The purpose of the app is not only to save photos, but also to create a complete record for each object. For every find, you can specify the type of structure, material, condition, approximate installation period, location, possible reasons for abandonment, and other details important to the archive. Special attention is given to visual documentation: the app allows you to attach image and add notes in order to preserve not only the appearance of the object, but also the context of its existence.
The app is suitable for documentarians, urban researchers, photographers, authors of archival projects, and anyone interested in the memory of public spaces. It helps turn scattered observations into a system. Instead of a loose collection of images, the user gets a structured database where objects can be compared, their condition can be tracked, and the broader picture of the collected material can be understood.

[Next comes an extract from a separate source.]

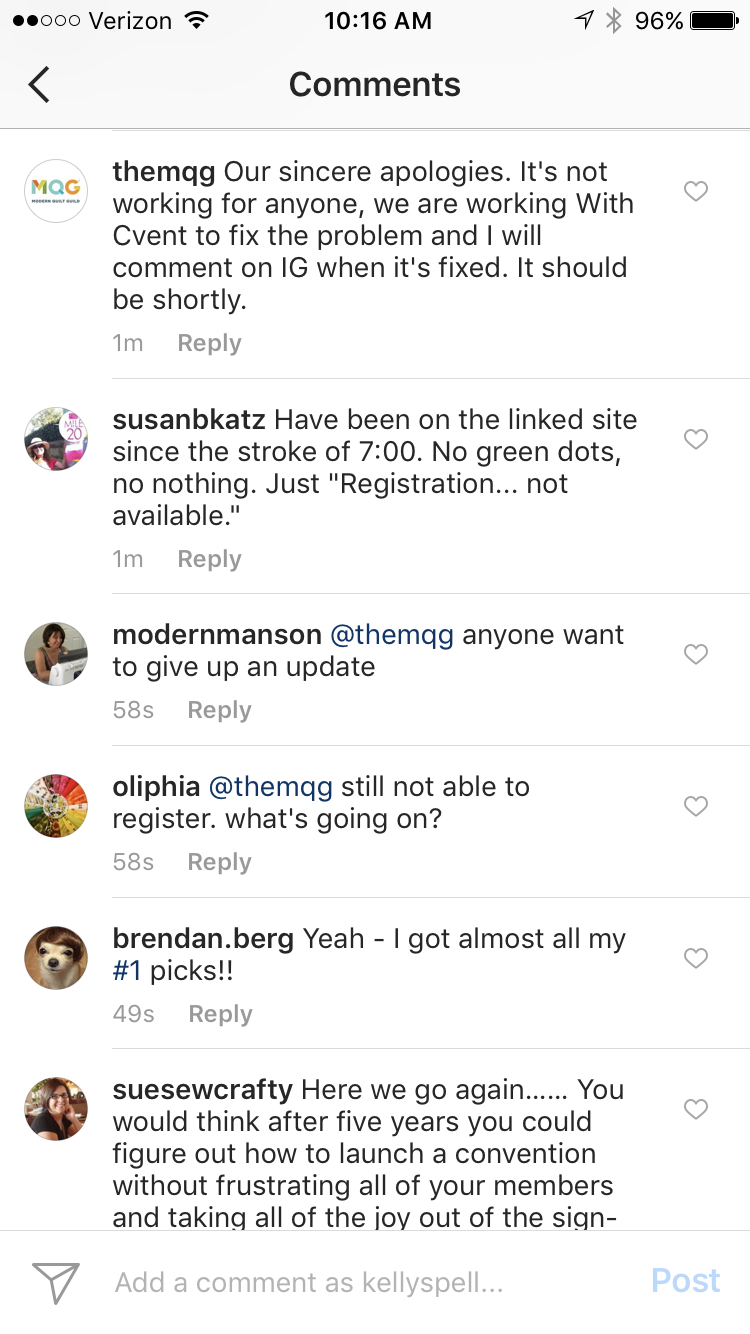Reply to susanbkatz's comment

Within the archive, you can analyze the collection by object condition, structure type, and material. This makes it easier to see which forms of equipment are more common, which materials are less well preserved, and which categories of objects disappear more quickly. The timeline section allows finds to be grouped by era and helps reveal how the city’s play landscape has changed, from older metal structures to more recent courtyard playground complexes.
Object records can also include historical notes and references to a district, a yard, or a specific place where entire generations spent their childhood. This approach makes the archive not only a cataloging tool, but also a way to document an environment that often disappears without a trace.